On nomme cela Okugi no Tsunagari : c’est à dire la transmission du « lien secret » permettant la pratique en toute sécurité des mots-âmes dans la Lumière de Kototama.
Depuis plus de 3000 ans, les mots-âmes ont été ainsi transmis, dans une chaîne sonore ininterrompue, reliant chaque nouveau pratiquant à la source originelle du Son Source.
Il m’a souvent été demandé, par des personnes intéressées par Kototama, si elles pouvaient apprendre sa pratique dans des livres, ou à travers des cours écrits que je leur adresserai : ma réponse a été « non » aux deux questions, pour les raisons évoquées ci-dessus.
Kototama est le Principe de Vie manifesté par le Son dans les mots-âmes : à ce titre, il est aisé de comprendre que sa transmission ne puisse se faire qu’en présence des « Vivants » de l’enseignant et de l’élève.
A l’instar de la tradition Celte (gardienne d’une partie du Principe de Kototama) dans laquelle l’enseignement des aspirants Bardes, Vates et Druides était uniquement oral, la transmission du Kototama l’est également, afin de préserver le Vivant auquel elle relie…
Okugi no Tamaori, le rituel de transmission des mots-âmes est réalisée par l’enseignant lors de chaque pratique du son au cours de laquelle il enseigne de nouveaux mots-âmes aux élèves : temps privilégié offrant aux participants la possibilité de se relier davantage au principe de Kototama, véritable initiation individuelle au cours de laquelle chaque élève a la possibilité de ressentir davantage l’âme du son résonnant en lui…

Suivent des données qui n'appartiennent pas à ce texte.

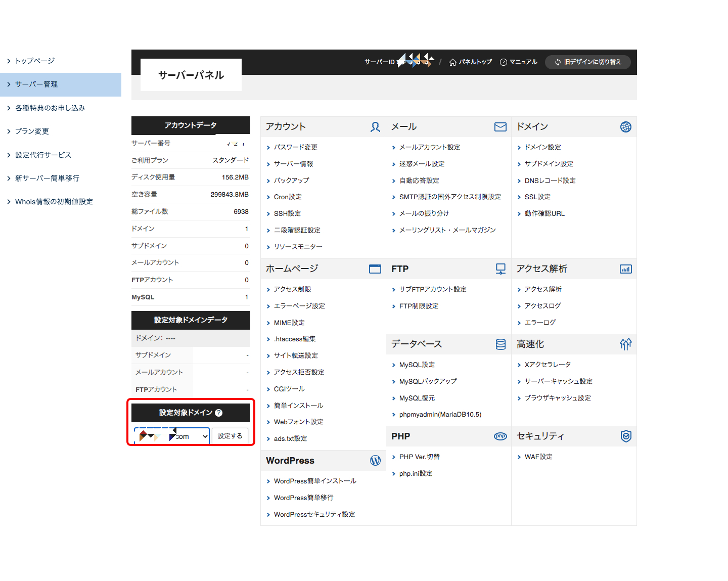Expand the プラン変更 sidebar item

Kototama, résonance précédant toute chose
Extrait d’un article écrit par Bruno Traversi en 2008
« L’idée et l’expérience d’un verbe que l’humain porte, dont il est le vecteur, mais qui le dépasse est ce qui unit toutes ces disciplines spirituelles. Il y a en fait deux façons fondamentales de considérer la parole humaine. Soit nous la considérons comme formée par l’individu, produit de l’individu dans son rapport à autrui, autrement dit telle une parole dont la genèse s’explique par des facteurs psychologiques et culturels. Chaque parole prononcée peut alors être considérée comme le fait de telle ou telle personne. Soit elle peut être regardée, au contraire, comme quelque chose de sacré qui traverse l’individu, dont la nature caractérise et transcende l’humanité.

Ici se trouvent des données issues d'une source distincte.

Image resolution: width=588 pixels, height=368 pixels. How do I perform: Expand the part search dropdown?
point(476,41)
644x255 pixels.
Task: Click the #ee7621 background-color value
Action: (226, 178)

C’est ce qui fait dire à Morihei Ueshiba et à Goi Masahisa, son ami spirituel, que chaque parole dite, aussi ordinaire soit-elle, alors même que nous croyons la créer au moment où nous la prononçons, n’est en fait qu’une image d’une autre parole, plus haute et créatrice, divine :
Le kototama, c’est la résonance qui précède la pensée et qui amène le caractère et le son.[…] Lorsque sons et caractères sont manifestés, c’est que la fonction du kototama, son action s’est déjà réalisée.

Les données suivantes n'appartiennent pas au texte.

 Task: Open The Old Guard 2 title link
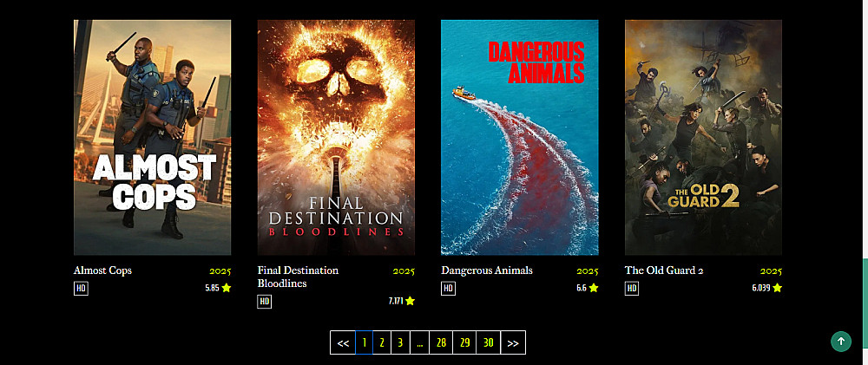(664, 270)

Takemusu Aiki, volume 2, p.119
Alors, ce n’est plus l’individu qui forme la parole, mais tout au contraire, c’est la parole qui forme l’individu, en le faisant parler, en le faisant écrire, en le faisant agir.
Dans une telle expérience, la parole révèle en quelque sorte son autonomie, et c’est, paradoxalement, en comprenant que la parole qu’il porte n’est pas son produit, mais la manifestation d’une réalité plus universelle que l’individu peut s’élever, progresser et dépasser son point de vue particulier.
Ainsi pour Ueshiba Sensei, il faut, pour s’approprier la parole divine, accepter de se laisser agir par elle. Le kototama ne consiste donc pas seulement dans la prononciation des sons et des mots mais plus essentiellement dans le fait de recevoir une parole pour en devenir le vecteur. »
Plotin, philosophe néoplatonicien du IIIème siècle, dont l’ascèse consistait à atteindre l’Un par un retour sur soi, disait de la parole, à comparer avec l’extrait de Takemusu Aïki donné ci-avant :
La pensée de Dieu est un Premier Principe dont la nôtre dérive et diffère. Comme la parole extérieure n’est que l’image de la parole intérieure de l’âme, la parole de l’âme n’est elle-même que l’image de la parole d’un principe supérieur.